Mischung aus Gouache und Federzeichnung, von Alexander Wielemans, Datierung vor 1889 (© www.bildarchivaustria.at)

Als gebürtige Timelkamerin war ich schon in meiner Kindheit vom Schloss Neuwartenburg fasziniert. In den letzten Jahren ist es in einer Art Dornröschenschlaf. Da sich das Schloss im Privatbesitz befindet und zum Teil noch bewohnt wird, ist dies wohl auch nachvollziehbar. Dennoch scheint sich der Schleier langsam, etwas zu lichten und auf Anfrage werden aktuell Führungen durch die Repräsentationsräume angeboten.
Dies ist Ausgangspunkt meiner Arbeit, denn die Zeit ist reif Neuwartenburg einer größeren Öffentlichkeit zugänglich zu machen. Die Arbeit befasst sich kurz mit der Geschichte des Schlosses und dessen Besitzern. Bereits bevor das Schloss gebaut wurde, gab es eine Wohnburg unweit der neuen Anlage deren Überreste bis heute bestehen. Ein essentieller Teil der Arbeit war den Ist-Zustand der Anlage zu erfassen, zeichnen und zu bewerten.

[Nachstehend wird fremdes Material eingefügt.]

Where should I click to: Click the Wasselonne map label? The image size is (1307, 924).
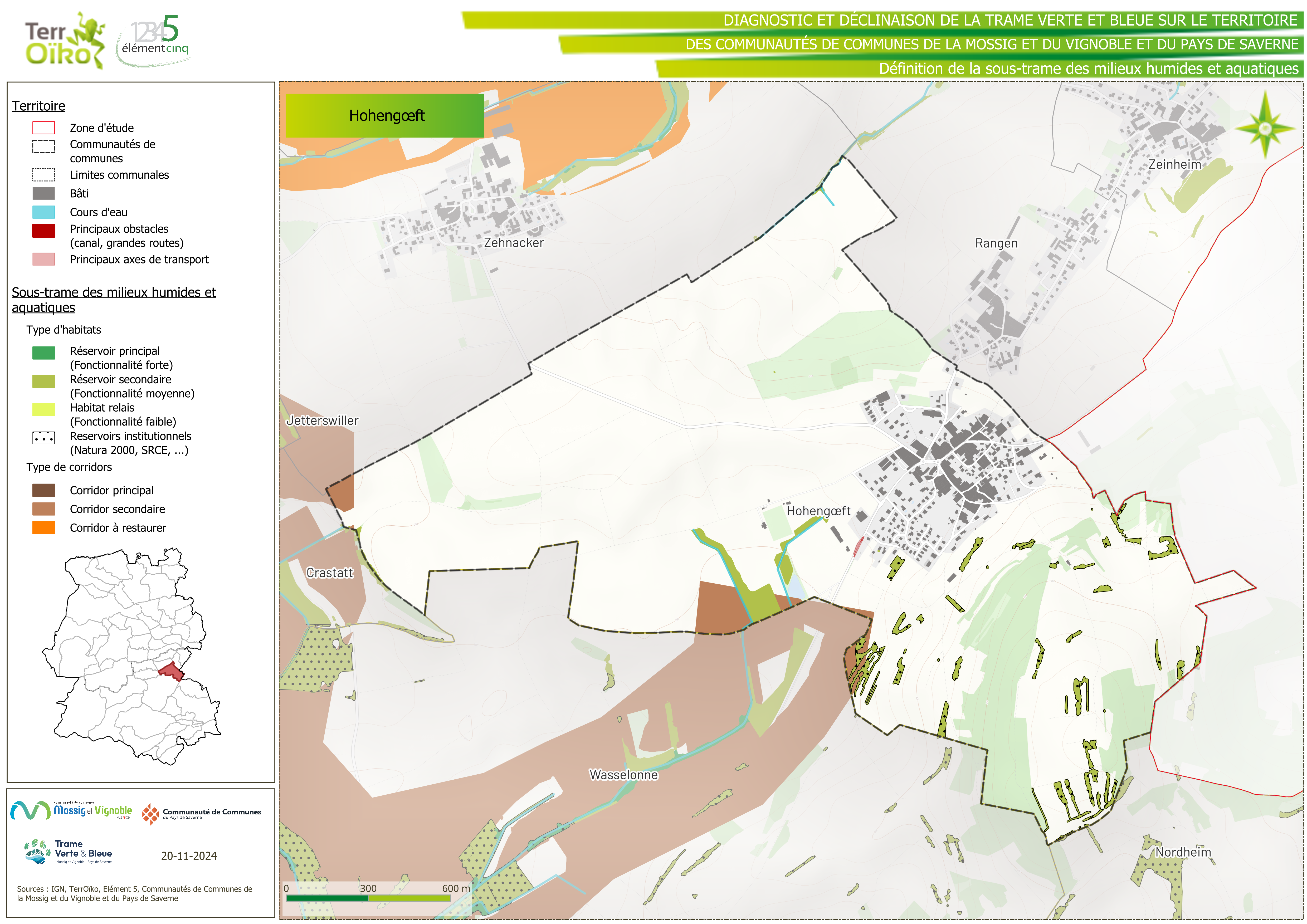point(623,775)
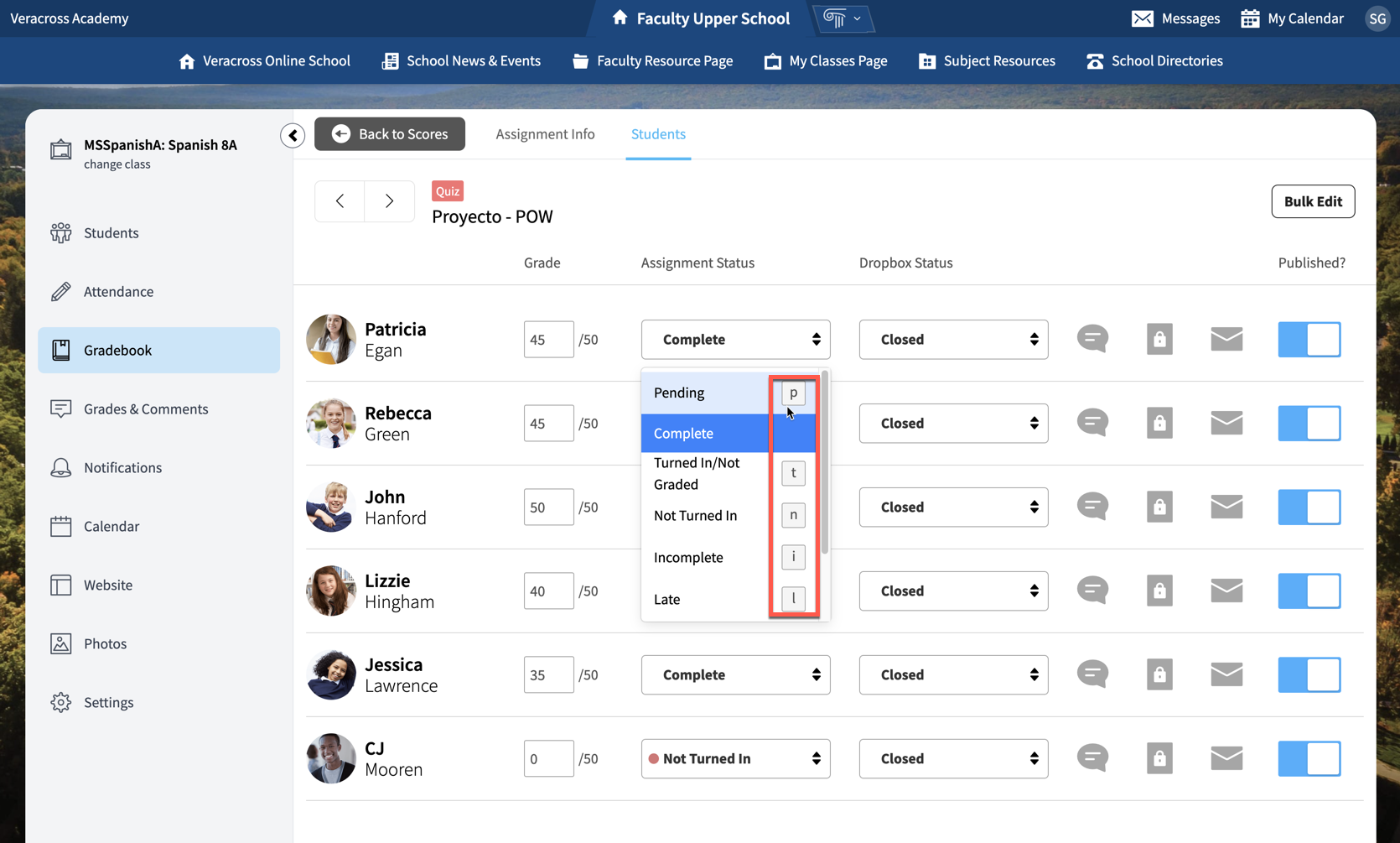Toggle Published off for Patricia Egan

click(1309, 339)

Die Bestandsaufnahme beinhaltet ein Raumbuch, das Zimmer für Zimmer des Hauptgebäudes und der Nebengebäude kurz beschreibt. Zusätzlich geht die Bestandsaufnahme auch auf den äußeren Zustand der Gebäude ein. Es folgt eine Zusammenfassung der Geschichte des Parks sowie ein Konzept für die Gartenanlagen. Für die einzelnen Gebäudeteile wurde ein Konzept entwickelt, dass die Möglichkeit der Besichtigung des Schlosses ausbaut und es einem breiten Publikum zugänglich macht. Ziel war es, die Anlage zu einem Anziehungspunkt für Interessierte zu machen und behutsam vorzugehen und somit im Sinne der Denkmalpflege zu arbeiten.